:: Extrait fourni ::
-*-*-

En 1712, mon grand-pere vint à mourir; une partie de plaisir lui causa une fluxion de poitrine, qui, en six jours, le conduisit au tombeau. Ma grande-mere le suivit de près. Voilà l'époque d'un changement terrible dans notre famille, qui tomba tout d'un coup de l'aisance la plus heureuse dans la médiocrité la plus embarrassante.
Mon pere n'avoit pas eu l'éducation qu'il auroit dû avoir; il ne manquoit pas d'esprit, mais on avoit manqué de soin pour lui. Il ne put conserver l'emploi de son pere: un Grec adroit sut le lui enlever.
Les biens libres de Modene étoient vendus, les biens substitués étoient hypothéqués.
Il ne restoit que les biens de Venise, qui étoient la dot de ma mere et l'apanage de ma tante.
Pour surcroît de malheur, ma mere mit au monde un second enfant, Jean Goldoni, mon frere. Mon pere se trouva très- embarrassé; mais comme il n'aimoit pas trop à s'appesantir sous le poids de réflexions tristes, il prit le parti de faire un voyage à Rome pour se distraire. Je dirai dans le Chapitre suivant ce qu'il y fit, et ce qu'il est devenu. Revenons à moi, car je suis le héros de la piece.
Ma mere resta seule à la tête de la maison, avec sa sœur et ses deux enfans. Elle envoya son cadet en pension; et s'occupant uniquement de moi, elle voulut m'élever sous ses yeux. J'étois doux, tranquille, obéissant; à l'âge de quatre ans je lisois, j'écrivois, je savois mon catéchisme par cœur, et on me donna un Précepteur.
J'aimois beaucoup les livres: j'apprenois avec facilité ma Grammaire, les principes de la Géographie et ceux de l'Arithmétique; mais ma lecture favorite étoit celle des Auteurs comiques. Il n'y en avoit pas mal dans la petite Bibliotheque de mon pere; j'en lisois toujours dans les momens que j'avois à moi, et j'en copiois même les morceaux qui me faisoient le plus de plaisir. Ma mere, pourvu que je ne m'occupasse pas à des joujous d'enfant, ne prenoit pas garde au choix de mes lectures.

-*-*-

:: Consigne 1 ::
Résumez l'extrait en deux phrases.
:: Consigne 2 ::
Transcrivez le passage de l'extrait qui s'ouvre sur les mots "Les biens libres" et se ferme sur les mots "de la piece.".
Les items qui suivent constituent un matériau indépendant de l'extrait.

-*-*-

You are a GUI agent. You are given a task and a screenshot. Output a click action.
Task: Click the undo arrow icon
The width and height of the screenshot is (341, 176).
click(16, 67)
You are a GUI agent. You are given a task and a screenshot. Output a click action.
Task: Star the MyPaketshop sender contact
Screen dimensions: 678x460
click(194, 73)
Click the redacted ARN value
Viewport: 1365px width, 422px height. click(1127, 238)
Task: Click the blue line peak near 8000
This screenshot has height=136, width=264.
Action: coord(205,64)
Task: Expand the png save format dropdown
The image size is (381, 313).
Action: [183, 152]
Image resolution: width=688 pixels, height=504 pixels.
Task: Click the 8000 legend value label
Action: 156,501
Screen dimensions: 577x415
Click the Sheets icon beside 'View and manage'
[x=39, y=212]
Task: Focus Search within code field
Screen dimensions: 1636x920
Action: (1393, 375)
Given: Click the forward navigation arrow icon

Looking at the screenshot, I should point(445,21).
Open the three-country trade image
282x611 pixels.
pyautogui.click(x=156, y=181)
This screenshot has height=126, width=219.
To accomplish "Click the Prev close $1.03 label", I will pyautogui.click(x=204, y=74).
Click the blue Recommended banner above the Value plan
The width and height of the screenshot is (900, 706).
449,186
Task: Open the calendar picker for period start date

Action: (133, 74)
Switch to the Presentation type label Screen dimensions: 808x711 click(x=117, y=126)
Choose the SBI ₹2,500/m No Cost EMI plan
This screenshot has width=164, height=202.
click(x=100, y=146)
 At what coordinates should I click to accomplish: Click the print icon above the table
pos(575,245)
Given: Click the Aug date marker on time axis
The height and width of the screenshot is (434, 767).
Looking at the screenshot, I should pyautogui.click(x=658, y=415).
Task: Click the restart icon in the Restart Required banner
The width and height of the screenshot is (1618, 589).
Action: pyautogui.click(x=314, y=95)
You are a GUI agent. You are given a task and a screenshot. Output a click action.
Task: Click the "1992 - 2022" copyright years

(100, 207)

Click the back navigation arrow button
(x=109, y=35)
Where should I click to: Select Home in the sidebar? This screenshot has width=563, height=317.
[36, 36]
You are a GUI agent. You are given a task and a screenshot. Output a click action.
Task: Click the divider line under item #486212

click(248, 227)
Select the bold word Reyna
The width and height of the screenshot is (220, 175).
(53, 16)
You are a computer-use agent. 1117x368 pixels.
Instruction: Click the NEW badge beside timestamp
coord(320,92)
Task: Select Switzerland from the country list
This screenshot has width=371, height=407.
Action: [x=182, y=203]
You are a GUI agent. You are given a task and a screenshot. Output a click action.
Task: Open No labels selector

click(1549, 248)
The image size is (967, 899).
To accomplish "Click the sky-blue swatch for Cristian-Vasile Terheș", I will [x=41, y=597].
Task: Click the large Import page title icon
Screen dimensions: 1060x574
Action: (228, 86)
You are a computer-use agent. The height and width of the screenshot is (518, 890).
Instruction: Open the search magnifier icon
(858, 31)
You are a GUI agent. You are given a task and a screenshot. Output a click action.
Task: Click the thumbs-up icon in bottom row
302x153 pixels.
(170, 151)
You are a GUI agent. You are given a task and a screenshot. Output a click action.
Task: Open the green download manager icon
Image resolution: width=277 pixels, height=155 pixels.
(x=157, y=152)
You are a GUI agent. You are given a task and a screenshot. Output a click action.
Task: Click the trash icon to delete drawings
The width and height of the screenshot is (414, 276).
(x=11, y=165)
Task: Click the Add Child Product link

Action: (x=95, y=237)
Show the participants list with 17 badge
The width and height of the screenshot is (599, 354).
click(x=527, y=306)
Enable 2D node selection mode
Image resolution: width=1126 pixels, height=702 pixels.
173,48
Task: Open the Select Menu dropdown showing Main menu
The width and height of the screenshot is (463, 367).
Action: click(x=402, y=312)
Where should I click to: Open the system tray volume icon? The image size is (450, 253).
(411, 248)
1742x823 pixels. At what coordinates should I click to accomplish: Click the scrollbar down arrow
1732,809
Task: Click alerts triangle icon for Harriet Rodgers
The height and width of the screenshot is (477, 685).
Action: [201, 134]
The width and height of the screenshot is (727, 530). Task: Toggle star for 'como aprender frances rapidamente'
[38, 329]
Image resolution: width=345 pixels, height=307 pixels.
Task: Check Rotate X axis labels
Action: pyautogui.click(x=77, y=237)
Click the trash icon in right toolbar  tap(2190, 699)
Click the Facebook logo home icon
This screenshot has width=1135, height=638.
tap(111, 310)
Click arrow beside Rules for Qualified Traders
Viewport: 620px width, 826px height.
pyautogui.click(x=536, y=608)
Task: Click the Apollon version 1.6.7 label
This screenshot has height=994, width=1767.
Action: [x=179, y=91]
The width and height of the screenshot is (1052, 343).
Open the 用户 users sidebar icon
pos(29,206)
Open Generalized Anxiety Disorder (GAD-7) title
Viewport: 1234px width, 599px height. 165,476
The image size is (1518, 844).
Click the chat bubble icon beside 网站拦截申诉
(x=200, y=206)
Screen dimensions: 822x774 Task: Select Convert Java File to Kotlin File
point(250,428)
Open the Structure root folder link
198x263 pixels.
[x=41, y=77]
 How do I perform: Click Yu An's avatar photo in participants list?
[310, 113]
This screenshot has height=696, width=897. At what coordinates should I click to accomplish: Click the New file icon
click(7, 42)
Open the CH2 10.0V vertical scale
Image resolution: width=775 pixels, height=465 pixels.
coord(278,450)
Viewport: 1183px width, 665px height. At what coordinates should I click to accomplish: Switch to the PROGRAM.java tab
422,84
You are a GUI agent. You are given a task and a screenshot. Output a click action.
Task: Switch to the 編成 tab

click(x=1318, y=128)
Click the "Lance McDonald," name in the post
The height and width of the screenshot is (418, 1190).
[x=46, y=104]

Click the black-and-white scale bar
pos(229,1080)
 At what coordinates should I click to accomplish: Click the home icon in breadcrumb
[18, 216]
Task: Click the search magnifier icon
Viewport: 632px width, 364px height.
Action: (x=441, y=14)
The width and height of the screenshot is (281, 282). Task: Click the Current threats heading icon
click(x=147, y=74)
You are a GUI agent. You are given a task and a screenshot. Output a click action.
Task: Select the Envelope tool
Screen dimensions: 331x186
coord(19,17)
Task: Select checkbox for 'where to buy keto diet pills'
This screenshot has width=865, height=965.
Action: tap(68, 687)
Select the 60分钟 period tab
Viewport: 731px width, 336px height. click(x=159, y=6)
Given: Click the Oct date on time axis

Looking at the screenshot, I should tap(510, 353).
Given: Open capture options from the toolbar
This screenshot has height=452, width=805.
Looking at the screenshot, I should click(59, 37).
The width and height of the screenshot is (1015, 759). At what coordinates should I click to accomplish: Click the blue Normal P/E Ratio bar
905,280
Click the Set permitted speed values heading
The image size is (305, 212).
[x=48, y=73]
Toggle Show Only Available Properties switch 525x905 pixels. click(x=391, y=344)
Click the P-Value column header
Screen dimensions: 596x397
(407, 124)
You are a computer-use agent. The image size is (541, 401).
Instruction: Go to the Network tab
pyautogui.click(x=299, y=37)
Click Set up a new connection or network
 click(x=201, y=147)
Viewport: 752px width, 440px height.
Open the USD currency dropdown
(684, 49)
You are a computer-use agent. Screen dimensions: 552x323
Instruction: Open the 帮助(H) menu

-*-*-

:: Réponse complète 1 ::
Après la mort du grand-père en 1712, suivie de près par celle de la grand-mère, la famille tomba soudain de l'aisance dans la médiocrité, et le père, qui perdit l'emploi de son propre père, partit pour Rome après la naissance d'un second fils. Restée seule à la tête de la maison, la mère mit le cadet en pension et éleva elle-même le narrateur, enfant doux et précoce dont la lecture favorite était celle des auteurs comiques.

:: Réponse complète 2 ::
Les biens libres de Modene étoient vendus, les biens substitués étoient hypothéqués.
Il ne restoit que les biens de Venise, qui étoient la dot de ma mere et l'apanage de ma tante.
Pour surcroît de malheur, ma mere mit au monde un second enfant, Jean Goldoni, mon frere. Mon pere se trouva très- embarrassé; mais comme il n'aimoit pas trop à s'appesantir sous le poids de réflexions tristes, il prit le parti de faire un voyage à Rome pour se distraire. Je dirai dans le Chapitre suivant ce qu'il y fit, et ce qu'il est devenu. Revenons à moi, car je suis le héros de la piece.